Codex writes SQLite logs, threatens SSD endurance
In a GitHub issue filed on June 14, 2026 (openai/codex #28224), a user reported that the Codex CLI continuously writes large SQLite feedback logs to ~/.codex/logs_2.sqlite, ~/.codex/logs_2.sqlite-wal, and ~/.codex/logs_2.sqlite-shm. The reporter measured about 37 TB written to their main SSD after roughly 21 days of uptime, extrapolating to roughly 640 TB/year - roughly 640 full-drive writes per year on a 1 TB SSD, compared to many consumer drives rated near 600 TBW. The root cause identified in the issue is a global TRACE-level default for the SQLite feedback log sink, which captures dependency internals, raw WebSocket/SSE payloads, and OpenTelemetry mirror events. A 15-second sample showed ~36,211 rows inserted while retained count stayed flat, confirming a continuous insert-and-prune write amplification pattern. At least eight related issues on the repository document the same logging pattern across Codex Desktop and CLI.
What happened
In issue #28224 on the openai/codex GitHub repository (opened June 14, 2026), a user reported that the Codex CLI is continuously writing large amounts of data to the local SQLite feedback log database, specifically to ~/.codex/logs_2.sqlite, ~/.codex/logs_2.sqlite-wal, and ~/.codex/logs_2.sqlite-shm. The reporter measured approximately 37 TB of writes on their main SSD after about 21 days of uptime, extrapolating to roughly 640 TB/year - equivalent to about 640 full-drive writes per year on a 1 TB SSD, compared to common consumer endurance ratings near 600 TBW.
Root cause
The issue identifies the SQLite feedback log sink as installed with a global TRACE-level default: Targets::new().with_default(Level::TRACE). This persists all targets at TRACE level by default, including dependency internals (tokio-tungstenite, hyper_util, inotify events), raw WebSocket/SSE payload bodies, and OpenTelemetry mirror events (codex_otel.log_only, codex_otel.trace_safe). TRACE-level entries account for roughly 70.7% of retained bytes in the sample; adding the two otel mirror targets brings the share to around 96% of retained log bytes that could theoretically be dropped without disabling feedback logs entirely.

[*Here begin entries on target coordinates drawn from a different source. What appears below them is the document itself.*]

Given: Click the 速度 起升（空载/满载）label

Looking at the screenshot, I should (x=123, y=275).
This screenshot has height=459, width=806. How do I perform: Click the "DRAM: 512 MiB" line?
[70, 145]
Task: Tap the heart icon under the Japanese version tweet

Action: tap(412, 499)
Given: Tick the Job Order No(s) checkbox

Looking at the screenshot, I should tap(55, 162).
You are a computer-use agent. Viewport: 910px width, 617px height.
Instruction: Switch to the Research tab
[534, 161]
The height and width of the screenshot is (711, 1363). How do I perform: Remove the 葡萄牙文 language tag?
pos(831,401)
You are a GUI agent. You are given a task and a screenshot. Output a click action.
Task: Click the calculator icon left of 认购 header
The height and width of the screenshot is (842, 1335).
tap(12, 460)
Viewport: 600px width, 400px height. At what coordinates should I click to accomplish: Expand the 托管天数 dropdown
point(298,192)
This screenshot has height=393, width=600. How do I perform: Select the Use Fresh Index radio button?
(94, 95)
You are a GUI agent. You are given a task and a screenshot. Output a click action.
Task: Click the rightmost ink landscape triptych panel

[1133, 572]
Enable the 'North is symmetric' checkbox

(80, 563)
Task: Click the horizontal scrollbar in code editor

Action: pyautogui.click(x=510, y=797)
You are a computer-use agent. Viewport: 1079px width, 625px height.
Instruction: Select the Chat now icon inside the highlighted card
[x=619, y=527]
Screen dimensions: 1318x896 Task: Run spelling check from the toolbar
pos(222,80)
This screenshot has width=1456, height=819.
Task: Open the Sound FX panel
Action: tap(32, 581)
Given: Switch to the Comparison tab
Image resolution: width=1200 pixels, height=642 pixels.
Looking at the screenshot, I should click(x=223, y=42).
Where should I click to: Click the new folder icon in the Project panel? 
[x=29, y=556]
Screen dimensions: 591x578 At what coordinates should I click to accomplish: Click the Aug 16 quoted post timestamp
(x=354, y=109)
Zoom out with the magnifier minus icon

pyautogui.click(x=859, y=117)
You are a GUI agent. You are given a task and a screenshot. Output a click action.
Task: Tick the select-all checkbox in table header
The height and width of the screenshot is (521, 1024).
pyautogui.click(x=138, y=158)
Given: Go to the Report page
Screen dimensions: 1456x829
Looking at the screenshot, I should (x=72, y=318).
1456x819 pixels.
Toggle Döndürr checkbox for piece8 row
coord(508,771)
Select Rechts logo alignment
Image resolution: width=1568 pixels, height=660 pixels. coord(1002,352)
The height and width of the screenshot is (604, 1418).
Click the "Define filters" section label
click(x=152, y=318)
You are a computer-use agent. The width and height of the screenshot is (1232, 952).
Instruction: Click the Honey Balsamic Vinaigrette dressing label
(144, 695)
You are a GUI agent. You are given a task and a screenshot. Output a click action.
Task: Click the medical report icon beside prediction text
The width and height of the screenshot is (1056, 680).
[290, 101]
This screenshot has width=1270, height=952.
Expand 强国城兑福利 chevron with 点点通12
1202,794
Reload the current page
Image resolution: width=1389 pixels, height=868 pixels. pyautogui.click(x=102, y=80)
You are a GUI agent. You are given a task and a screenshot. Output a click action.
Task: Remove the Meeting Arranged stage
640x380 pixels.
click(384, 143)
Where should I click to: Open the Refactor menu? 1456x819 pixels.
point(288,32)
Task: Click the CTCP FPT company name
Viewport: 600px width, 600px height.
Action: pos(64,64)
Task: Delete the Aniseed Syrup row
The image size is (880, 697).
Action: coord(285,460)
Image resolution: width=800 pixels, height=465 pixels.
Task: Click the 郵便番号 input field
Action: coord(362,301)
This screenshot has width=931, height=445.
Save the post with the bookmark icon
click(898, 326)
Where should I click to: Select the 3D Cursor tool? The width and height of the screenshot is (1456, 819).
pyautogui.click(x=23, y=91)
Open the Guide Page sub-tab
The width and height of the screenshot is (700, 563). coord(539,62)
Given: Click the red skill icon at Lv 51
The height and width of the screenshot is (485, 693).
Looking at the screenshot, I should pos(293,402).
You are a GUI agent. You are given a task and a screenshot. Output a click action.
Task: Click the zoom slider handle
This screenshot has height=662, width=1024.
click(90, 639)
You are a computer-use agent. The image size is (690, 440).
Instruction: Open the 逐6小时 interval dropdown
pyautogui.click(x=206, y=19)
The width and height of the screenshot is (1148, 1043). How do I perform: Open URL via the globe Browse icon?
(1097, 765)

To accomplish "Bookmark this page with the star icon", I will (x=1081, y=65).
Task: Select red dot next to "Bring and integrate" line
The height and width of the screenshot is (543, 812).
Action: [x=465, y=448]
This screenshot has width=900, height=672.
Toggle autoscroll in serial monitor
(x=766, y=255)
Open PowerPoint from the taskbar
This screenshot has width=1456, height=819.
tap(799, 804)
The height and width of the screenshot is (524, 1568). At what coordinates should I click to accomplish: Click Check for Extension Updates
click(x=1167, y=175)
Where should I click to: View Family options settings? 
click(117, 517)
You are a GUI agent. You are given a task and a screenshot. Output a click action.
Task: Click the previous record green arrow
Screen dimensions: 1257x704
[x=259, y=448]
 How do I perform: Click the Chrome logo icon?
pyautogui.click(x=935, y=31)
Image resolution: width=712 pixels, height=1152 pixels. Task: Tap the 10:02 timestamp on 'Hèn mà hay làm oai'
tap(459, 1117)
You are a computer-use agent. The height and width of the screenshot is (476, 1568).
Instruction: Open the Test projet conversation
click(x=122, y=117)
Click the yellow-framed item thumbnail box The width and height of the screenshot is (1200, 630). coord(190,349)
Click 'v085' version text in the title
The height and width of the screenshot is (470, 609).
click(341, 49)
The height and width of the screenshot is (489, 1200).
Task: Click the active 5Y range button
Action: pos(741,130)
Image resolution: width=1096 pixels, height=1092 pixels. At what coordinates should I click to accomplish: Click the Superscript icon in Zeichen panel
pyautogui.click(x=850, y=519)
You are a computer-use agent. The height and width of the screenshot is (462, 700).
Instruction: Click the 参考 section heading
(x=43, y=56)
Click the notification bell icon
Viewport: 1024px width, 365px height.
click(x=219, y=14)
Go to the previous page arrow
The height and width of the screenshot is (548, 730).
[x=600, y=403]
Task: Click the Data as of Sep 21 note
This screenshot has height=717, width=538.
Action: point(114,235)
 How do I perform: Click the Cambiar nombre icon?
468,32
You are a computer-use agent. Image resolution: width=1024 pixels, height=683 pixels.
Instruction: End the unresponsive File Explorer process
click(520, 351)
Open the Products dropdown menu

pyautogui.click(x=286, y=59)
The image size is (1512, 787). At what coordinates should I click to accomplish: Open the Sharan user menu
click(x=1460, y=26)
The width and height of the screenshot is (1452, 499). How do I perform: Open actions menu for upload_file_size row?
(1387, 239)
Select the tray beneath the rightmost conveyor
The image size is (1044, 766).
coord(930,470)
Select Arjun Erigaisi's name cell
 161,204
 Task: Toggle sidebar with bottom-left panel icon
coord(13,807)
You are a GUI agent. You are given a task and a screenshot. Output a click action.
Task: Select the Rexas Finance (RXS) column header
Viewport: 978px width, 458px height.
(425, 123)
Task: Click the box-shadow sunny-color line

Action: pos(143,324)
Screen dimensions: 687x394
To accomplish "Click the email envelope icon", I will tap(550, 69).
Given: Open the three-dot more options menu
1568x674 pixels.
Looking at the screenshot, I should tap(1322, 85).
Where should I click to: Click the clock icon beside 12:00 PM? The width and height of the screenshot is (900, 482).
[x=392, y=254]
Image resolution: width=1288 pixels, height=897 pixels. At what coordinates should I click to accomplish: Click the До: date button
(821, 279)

Write amplification mechanism
A 15-second sample showed approximately 36,211 rows inserted while the retained row count stayed flat, confirming a continuous insert-and-prune cycle: rows are written to the WAL, indexed, then pruned - generating ongoing write I/O proportional to the logging rate regardless of the final database size on disk.
Systemic pattern
The issue links at least eight related reports on the same repository documenting the same logging behavior across Codex Desktop and CLI builds, including #17320 (excessive WAL writes during streaming), #24275 (Desktop SQLite growth during normal use), #22444 (WAL grows indefinitely when stale processes hold the file open), and #27911 (goals_1.sqlite write amplification at ~11 MB/s).
Proposed fix (per issue)
Narrow what is persisted by default - drop the global TRACE default, suppress low-value dependency noise, avoid storing full raw WebSocket/SSE payloads, and add a global logs DB size/write cap. An opt-out flag (sqlite_logs_enabled = false) is suggested as an escape hatch but not the primary fix.
Editorial context
Persistent, high-volume local logging into a WAL-backed SQLite store can generate sustained write amplification via continuous checkpointing; this is a known risk pattern in long-running developer tooling and client-side agents. For practitioners, this is a reminder that client-side telemetry and feedback collection can carry real hardware costs on consumer SSDs with finite TBW ratings. Monitoring the openai/codex repository for fixes - such as configurable log levels, retention limits, or reduced-write telemetry backends - is advisable for anyone running Codex CLI long-term on consumer hardware.
Scoring Rationale
This issue documents a concrete, reproducible measurement with a clear root cause that affects any developer running Codex CLI long-term on consumer hardware. At least eight related issues confirm it is a systemic pattern across Codex Desktop and CLI builds, not a one-off report. It is notable for practitioners but limited in scope to a specific tooling defect, placing it in the mid-Solid range.